__What this task involves__. Filter this listing down to the lines that contain the word "dark", and copy them.

__Records for this exercise__.
::::::

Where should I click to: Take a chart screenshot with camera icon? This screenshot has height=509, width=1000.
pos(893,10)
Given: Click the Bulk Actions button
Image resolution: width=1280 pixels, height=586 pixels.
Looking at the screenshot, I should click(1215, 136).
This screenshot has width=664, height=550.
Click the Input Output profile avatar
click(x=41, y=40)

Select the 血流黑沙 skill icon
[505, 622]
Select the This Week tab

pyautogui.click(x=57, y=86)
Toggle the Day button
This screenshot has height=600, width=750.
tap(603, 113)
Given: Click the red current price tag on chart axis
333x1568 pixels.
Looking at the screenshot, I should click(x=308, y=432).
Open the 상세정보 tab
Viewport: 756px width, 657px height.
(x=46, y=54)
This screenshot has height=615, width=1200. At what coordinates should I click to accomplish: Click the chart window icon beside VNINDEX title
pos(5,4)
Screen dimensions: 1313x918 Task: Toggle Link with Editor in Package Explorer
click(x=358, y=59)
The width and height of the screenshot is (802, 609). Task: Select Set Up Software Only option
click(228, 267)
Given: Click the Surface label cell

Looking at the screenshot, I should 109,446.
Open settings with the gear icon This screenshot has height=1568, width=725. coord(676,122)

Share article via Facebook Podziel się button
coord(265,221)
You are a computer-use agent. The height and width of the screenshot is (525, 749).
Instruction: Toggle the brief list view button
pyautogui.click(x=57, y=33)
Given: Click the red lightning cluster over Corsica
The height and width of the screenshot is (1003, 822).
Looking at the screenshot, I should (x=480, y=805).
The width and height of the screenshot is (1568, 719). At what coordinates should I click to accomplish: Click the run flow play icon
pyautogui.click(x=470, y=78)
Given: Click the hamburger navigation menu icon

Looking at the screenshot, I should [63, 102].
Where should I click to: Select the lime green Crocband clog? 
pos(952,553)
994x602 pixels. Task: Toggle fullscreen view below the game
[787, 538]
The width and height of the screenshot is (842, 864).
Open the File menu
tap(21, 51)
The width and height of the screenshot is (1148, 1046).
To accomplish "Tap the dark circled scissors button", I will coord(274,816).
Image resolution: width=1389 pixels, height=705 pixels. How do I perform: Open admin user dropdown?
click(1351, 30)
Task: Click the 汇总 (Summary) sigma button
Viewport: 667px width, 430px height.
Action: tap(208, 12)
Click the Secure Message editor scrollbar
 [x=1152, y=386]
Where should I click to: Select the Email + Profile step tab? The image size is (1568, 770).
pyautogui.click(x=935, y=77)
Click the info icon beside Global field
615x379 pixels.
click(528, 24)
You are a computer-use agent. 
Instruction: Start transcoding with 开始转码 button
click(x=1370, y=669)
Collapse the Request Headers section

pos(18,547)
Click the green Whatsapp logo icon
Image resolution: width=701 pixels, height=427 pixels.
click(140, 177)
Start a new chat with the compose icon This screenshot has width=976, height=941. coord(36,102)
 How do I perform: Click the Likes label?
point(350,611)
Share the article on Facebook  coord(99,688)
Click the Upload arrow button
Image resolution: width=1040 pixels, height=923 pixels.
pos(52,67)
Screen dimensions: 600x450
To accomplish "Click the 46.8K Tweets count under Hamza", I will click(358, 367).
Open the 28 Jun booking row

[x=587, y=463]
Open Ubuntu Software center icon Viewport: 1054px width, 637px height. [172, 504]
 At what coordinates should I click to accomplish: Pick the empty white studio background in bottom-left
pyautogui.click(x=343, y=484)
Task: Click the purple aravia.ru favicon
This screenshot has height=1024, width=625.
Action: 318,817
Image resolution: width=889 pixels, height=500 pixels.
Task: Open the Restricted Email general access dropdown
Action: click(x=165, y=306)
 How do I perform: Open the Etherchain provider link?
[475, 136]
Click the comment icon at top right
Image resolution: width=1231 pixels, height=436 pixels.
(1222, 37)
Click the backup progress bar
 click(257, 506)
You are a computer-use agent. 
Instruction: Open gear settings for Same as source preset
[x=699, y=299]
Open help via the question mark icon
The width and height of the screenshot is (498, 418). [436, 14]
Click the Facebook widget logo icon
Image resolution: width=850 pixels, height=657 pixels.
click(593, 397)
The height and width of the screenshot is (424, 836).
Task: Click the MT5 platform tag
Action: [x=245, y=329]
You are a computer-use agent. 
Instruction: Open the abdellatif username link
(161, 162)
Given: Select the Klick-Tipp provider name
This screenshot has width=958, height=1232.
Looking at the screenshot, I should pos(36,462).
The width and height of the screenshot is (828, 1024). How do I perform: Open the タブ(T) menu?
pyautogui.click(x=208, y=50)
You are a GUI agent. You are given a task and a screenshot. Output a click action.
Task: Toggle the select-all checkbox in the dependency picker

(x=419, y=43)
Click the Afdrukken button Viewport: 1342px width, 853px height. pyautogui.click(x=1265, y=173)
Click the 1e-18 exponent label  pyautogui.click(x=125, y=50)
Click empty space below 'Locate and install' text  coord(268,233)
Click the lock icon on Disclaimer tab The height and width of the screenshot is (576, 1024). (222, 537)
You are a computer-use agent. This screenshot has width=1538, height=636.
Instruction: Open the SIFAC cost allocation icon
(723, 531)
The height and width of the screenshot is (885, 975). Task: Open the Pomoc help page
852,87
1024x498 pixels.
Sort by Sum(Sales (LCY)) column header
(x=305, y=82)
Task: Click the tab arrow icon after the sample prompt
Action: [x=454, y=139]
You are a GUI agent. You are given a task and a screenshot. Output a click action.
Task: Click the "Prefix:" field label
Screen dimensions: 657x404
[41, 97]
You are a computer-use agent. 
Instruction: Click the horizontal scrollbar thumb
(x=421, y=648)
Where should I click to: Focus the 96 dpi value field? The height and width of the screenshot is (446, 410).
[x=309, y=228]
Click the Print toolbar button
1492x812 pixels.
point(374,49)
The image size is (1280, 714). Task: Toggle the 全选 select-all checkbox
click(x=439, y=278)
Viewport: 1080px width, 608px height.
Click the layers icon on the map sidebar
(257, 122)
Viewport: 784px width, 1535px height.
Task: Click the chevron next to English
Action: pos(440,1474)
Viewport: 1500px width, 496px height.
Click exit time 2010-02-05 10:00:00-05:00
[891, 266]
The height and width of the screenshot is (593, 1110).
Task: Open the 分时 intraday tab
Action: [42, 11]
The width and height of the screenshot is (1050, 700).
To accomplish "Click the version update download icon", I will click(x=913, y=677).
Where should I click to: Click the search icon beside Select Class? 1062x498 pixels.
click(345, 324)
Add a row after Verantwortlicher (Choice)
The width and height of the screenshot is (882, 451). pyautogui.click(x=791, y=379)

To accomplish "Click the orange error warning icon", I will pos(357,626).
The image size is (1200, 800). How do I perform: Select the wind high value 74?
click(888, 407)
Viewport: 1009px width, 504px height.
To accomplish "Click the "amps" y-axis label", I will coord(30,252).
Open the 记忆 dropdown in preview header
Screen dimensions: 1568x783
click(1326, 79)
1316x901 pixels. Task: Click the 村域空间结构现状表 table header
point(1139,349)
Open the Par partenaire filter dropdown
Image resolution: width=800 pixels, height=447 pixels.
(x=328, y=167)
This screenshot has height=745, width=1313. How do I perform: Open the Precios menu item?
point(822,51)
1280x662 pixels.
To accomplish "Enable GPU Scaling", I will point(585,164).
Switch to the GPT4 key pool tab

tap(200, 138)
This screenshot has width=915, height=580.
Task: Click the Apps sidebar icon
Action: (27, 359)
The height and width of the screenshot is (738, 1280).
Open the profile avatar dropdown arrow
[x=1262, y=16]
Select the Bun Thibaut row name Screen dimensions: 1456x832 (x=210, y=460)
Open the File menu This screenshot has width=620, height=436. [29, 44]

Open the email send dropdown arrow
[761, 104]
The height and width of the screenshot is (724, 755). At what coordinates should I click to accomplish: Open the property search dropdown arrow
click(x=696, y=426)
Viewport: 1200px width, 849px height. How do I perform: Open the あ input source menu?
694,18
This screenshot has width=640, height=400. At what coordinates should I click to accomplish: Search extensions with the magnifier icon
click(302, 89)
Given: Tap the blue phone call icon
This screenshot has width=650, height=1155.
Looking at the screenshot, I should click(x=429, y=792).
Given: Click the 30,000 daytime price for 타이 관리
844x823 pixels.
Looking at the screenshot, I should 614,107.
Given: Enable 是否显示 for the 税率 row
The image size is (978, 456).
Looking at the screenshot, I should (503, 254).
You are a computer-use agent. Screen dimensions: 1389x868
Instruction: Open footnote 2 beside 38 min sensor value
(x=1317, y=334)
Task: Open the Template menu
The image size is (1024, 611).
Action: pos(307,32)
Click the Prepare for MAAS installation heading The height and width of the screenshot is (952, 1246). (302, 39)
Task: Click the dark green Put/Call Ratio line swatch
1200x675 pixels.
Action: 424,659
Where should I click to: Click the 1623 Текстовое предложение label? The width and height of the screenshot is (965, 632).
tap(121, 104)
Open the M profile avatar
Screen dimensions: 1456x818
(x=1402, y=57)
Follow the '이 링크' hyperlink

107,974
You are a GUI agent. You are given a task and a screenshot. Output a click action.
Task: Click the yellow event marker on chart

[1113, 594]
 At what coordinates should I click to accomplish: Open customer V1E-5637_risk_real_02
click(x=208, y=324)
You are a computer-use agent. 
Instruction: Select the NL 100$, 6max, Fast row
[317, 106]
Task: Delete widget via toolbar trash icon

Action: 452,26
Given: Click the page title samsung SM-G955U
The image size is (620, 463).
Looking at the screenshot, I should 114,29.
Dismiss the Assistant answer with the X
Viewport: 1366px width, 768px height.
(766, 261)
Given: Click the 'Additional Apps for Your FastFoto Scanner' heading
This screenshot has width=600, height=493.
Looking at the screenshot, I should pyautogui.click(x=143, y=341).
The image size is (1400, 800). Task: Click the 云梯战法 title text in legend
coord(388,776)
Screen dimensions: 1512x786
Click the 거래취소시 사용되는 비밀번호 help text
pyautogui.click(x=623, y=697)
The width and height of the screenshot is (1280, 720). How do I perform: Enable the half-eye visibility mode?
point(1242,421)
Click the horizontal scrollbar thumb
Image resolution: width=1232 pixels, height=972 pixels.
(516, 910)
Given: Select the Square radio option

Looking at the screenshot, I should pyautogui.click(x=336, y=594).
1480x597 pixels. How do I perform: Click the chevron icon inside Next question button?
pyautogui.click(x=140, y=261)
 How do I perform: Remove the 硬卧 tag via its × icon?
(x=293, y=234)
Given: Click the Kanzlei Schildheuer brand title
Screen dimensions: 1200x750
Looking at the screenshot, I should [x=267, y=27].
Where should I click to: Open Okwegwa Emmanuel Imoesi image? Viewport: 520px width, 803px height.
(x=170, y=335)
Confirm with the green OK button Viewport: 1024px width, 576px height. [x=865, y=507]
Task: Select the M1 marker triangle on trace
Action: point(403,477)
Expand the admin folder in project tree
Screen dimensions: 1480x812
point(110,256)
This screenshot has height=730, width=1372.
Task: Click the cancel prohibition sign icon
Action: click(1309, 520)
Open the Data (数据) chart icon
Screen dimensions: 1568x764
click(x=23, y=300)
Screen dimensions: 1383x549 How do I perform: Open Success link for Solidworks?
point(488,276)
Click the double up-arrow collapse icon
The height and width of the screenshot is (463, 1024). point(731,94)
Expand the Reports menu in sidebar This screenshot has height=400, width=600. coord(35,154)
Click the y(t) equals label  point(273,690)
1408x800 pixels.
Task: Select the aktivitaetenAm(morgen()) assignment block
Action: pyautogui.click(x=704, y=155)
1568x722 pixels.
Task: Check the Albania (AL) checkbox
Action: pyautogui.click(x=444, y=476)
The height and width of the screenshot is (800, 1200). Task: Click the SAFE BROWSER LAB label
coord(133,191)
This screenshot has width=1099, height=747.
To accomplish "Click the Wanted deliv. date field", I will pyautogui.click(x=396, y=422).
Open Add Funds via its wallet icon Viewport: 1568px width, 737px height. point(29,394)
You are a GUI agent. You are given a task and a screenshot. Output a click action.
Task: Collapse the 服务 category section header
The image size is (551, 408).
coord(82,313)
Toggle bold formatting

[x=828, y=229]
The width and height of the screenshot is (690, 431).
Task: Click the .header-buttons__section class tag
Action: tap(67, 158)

::::::

__Task answer__.
To accomplish "Tap the dark circled scissors button", I will coord(274,816).
Task: Click the dark green Put/Call Ratio line swatch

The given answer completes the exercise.